● EXCERPTED TEXT:
________

Ultimately, all hernias are caused by a combination of pressure and an opening or weakness of muscle or fascia: The pressure pushes an organ or tissue through the opening or weak spot. Sometimes the muscle weakness is present at birth; more often, it occurs later in life.
Risk factors for developing a hernia include:
- A chronic cough (often due to smoking)
- Straining during bowel movements or while urinating
- Straining to lift heavy objects
- Persistent sneezing (such as that caused from allergies)
According to Dr. Steven B. Hopson, Director of the Bon Secours Hernia Center, “a hernia does not get better on its own- it either stays the same or gets worse.” The only way to cure a hernia is with surgery. Luckily, says Dr. Hopson, “advances in minimally invasive hernia procedures offer patients a way to get back to work right away” with minimum discomfort.
If you suspect you have a hernia, see your doctor. A doctor’s physical examination is often enough to diagnose a hernia. Sometimes hernia swelling is visible when you stand upright; usually, the hernia can be felt if you place your hand directly over it and then bear down. Frequently a hernia is a source of pain and discomfort. X-rays such as CT scan and ultrasound may be used to diagnose a hernia. By putting off a visit to the doctor or a specialist a patient puts his or herself at risk for complications that can lead to emergency surgery.

________

● THE DATA:

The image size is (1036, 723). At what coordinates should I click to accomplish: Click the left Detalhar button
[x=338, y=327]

________

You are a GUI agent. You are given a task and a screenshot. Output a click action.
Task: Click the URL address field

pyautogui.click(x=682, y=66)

________

● THE TASK: From the hernia text above, copy out the passage that opens with "Risk factors for" and closes with "with minimum discomfort.", replacing "Persistent sneezing" with "Frequent sneezing".

● RESULT FOR THIS EXERCISE:
Risk factors for developing a hernia include:
- A chronic cough (often due to smoking)
- Straining during bowel movements or while urinating
- Straining to lift heavy objects
- Frequent sneezing (such as that caused from allergies)
According to Dr. Steven B. Hopson, Director of the Bon Secours Hernia Center, “a hernia does not get better on its own- it either stays the same or gets worse.” The only way to cure a hernia is with surgery. Luckily, says Dr. Hopson, “advances in minimally invasive hernia procedures offer patients a way to get back to work right away” with minimum discomfort.